Work task:
Say how many lines of the entries below include "options", giving nothing but that number.
--- Excerpted data Enclosed Below ---
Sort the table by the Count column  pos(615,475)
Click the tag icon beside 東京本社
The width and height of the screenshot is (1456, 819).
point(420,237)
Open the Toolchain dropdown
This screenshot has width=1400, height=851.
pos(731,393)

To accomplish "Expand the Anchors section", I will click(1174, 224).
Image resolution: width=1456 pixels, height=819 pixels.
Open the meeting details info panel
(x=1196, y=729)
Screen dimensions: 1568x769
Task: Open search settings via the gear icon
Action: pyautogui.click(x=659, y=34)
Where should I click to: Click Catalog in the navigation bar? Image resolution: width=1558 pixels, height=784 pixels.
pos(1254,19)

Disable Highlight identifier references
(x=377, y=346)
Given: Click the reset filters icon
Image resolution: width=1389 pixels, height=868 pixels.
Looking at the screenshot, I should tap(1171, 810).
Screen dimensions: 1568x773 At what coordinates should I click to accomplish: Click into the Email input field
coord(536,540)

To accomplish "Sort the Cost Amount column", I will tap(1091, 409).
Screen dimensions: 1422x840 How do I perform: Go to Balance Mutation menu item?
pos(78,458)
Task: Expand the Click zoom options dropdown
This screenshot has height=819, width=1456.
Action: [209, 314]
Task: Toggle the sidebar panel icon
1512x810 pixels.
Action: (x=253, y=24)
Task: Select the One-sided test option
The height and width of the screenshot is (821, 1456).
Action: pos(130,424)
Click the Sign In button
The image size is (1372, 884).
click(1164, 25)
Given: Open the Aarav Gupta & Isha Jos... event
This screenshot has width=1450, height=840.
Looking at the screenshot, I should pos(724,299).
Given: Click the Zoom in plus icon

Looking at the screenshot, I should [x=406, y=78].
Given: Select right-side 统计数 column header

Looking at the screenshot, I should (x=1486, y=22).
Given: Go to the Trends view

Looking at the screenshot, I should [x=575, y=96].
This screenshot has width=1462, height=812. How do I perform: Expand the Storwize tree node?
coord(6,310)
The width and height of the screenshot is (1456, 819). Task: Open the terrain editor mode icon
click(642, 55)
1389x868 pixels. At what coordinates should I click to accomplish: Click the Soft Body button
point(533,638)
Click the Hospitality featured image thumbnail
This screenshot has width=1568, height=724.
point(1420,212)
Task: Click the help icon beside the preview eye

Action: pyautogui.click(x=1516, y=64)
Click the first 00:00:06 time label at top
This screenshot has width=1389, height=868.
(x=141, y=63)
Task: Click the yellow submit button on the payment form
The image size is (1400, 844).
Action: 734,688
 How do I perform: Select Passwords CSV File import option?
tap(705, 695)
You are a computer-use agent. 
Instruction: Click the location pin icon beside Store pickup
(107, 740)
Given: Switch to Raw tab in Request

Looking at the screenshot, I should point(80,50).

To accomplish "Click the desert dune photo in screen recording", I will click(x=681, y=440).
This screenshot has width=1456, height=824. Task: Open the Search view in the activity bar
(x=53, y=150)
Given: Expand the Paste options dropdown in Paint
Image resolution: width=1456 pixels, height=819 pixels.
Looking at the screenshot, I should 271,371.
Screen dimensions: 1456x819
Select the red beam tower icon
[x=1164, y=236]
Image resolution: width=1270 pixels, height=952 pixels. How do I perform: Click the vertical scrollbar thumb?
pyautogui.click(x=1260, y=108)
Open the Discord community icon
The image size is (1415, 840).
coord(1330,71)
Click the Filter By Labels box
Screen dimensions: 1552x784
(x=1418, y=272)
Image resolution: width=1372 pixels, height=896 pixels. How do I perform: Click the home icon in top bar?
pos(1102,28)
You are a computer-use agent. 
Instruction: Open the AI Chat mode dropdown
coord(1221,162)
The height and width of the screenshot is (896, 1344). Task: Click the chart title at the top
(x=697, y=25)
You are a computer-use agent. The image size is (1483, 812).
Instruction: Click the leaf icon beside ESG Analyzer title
--- End of Enclosed Excerpted data ---
Expected answer:
2